Jestem na etapie odkładania kasy na profesjonalną kolumnę rektyfikacyjną ze szwedzkiej stali (ok. 1800pln).
Ale o tym kiedy indziej.
Moje nalewki:
Wiśniówka: wiśnie(bez pestek-bo z pestek wytwarza się kwas pruski) zalewam czystym spirytusem na ok. 10 dni.
Odcedzamy wywar a wiśnie zjadamy
![[zlosnik]](./images/smilies/zlosnik.gif)
Niezła jazda nr1
W garnku gotuję wodę i rozpuszczam cukier (szklanka na litr wody). Po ostudzeniu wlewamy wodę 1:1 (ok.50%) do spirytusu.

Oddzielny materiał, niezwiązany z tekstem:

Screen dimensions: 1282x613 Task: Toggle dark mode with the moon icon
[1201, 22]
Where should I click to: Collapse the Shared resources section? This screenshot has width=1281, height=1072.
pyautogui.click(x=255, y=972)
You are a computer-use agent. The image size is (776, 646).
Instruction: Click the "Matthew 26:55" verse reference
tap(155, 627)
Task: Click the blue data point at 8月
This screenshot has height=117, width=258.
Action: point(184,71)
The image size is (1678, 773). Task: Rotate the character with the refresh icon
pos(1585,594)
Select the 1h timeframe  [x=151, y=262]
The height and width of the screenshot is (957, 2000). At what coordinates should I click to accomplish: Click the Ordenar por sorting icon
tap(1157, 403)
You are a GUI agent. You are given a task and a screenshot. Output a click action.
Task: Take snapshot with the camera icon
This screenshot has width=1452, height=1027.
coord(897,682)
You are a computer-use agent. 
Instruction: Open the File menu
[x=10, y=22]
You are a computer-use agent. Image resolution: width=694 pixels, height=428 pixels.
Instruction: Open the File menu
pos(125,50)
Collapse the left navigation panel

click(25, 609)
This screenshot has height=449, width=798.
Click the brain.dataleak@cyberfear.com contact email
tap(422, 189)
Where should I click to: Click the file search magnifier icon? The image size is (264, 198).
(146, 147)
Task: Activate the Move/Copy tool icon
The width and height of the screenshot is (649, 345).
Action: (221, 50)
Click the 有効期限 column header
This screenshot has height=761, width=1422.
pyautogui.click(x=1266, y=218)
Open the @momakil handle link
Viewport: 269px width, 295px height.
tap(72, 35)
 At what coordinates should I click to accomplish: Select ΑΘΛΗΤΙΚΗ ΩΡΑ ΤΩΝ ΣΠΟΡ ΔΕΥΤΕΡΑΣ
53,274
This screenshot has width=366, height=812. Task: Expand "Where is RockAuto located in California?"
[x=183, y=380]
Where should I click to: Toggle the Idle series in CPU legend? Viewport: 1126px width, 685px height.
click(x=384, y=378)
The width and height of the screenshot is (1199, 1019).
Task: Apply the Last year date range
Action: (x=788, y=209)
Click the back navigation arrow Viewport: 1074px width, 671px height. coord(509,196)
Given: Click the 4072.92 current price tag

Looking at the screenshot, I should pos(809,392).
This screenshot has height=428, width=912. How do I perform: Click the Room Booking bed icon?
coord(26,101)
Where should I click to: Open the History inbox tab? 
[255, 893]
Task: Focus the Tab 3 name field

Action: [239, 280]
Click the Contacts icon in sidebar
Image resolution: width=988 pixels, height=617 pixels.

Zamykamy szczelnie, uzbrajamy się w ciepliwość

i odstawiamy na 3 miesiące do piwnicy.
Po tym okresie zlewamy wiśnówkę do butelek i nastepuje jazda nr2
W zeszłe wakacje zrobiliśmy 60l. i już się skończyła
Orzechówka: Do czystego spirytusu np. 10l wrzucamy ze 20 pokrojonych orzechów (uwaga !!!: orzech wtedy jest dobry gdy możemy go przekroić drewnianym nożem).
Po 5 dniach, nie dłużej, orzechy wyrzucamy i tak jak w przypadku wiśniówki dolewamy wody z cukrem.
Orzechówka musi być szczelnie zamknięta i przechowywana w chłodnym i ciemnym miejscu.
W tym wypadku trzeba uzbroić się w 3 ciepliwości, gdyż orzechówka swój smak i właściwości nabiera dopiero po roku.
Najlepsza bywa dwuletnia i wtedy jest gęściejsza.
Orzechówka posiada właściwości lecznicze (zatrucia żołądkowe itd.) w ilości 1 mały kieliszek.
W ilościach większych ma właściwości rozweselające i te właściwości polecam najbardziej.